Mrs. Or Ms.? Should A Career Woman Take Her Husband’s Name?
Kim Kardashian recently announced that after she and her betrothed Kanye West marry, she will be Kim West.
Kim K is not alone in her decision. More than 90 percent of women today decide to take their husband’s last name, reports PolicyMic. And contrary to the push for equality for women, that number has been steadily rising since the 1980s. Research shows there is still a certain perception that women who do not take their husband’s last name are “less committed” to the relationship, reports PolicyMic.
But does changing your name after you have already established yourself in your industry hurt your career?
“Sadly, hordes of research findings show that married women who don’t take their husbands’ names are more successful than those who do because others judge them to be more intelligent, competent, and ambitious,” notes organization and leadership development specialist Dr. Anita Davis-DeFoe, author of Follow Her Lead: Leadership Lessons for Women As They Journey From the Backroom to the Boardroom tells us. “Even still, in 2013, over 80 percent of women of all ages take their husband’s names, or use their married names in some areas of their lives. We know her as the singer Beyonce but she chose to name her recent concert tour the Mrs. Carter World Tour. In some instances, taking the husband’s name can foster heightened recognition and respect in society, and some women use that to create opportunity or as a strategy to gain access to certain guarded spaces in an industry.”

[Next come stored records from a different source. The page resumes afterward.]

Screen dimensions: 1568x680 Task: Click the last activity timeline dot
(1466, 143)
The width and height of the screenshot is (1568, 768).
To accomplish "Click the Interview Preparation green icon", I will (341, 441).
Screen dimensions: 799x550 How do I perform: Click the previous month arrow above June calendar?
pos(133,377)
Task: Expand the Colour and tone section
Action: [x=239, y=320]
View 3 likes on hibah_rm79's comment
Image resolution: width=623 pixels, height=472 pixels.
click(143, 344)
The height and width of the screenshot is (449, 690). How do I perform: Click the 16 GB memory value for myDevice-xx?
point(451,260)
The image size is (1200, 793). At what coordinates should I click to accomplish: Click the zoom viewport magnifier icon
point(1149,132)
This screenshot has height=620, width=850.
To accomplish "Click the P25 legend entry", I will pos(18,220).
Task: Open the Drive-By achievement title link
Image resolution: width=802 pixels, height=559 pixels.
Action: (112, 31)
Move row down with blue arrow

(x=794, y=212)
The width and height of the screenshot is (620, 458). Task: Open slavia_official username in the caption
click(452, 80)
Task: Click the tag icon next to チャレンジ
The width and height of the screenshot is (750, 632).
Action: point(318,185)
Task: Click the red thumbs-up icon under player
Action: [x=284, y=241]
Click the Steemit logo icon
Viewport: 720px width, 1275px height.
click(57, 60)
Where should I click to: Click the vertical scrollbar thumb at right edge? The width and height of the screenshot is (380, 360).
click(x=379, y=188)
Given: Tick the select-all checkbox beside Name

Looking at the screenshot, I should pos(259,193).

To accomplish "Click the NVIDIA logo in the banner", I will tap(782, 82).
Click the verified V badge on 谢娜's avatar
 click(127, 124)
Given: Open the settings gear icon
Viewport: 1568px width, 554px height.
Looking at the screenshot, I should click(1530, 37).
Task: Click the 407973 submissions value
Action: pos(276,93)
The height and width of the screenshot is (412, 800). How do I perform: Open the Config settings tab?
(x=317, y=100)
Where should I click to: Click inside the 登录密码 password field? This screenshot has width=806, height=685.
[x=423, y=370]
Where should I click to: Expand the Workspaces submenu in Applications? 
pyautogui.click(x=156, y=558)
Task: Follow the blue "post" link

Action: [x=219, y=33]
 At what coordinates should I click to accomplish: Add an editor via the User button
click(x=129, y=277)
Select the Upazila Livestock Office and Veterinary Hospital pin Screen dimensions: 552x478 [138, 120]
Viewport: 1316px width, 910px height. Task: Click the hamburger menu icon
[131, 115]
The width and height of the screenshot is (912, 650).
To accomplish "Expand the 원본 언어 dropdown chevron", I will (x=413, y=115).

Legally, there is no need to take on your husband’s name. “The marriage license is that document that provides access to benefits, property, etc.,” Dr. Davis-Defoe points out. “Taking a husband’s name truly becomes a sentimental personal and professional choice that varies from woman to woman… Changing of the name rarely contributes to the stability and fulfillment of a married relationship.”
Many more women are also marrying later in life, so a name change can also play a role in their career. By this time, they have already established themselves–their name–as a brand. Changing the name could affect their brand. “The issue has become that as women are getting married later, by this age, they have already created their adult identity, most have achieved a number of noteworthy milestones in their careers by this time, and have created a brand for themselves in the marketplace, in their field of expertise,” says Davis-DeFoe.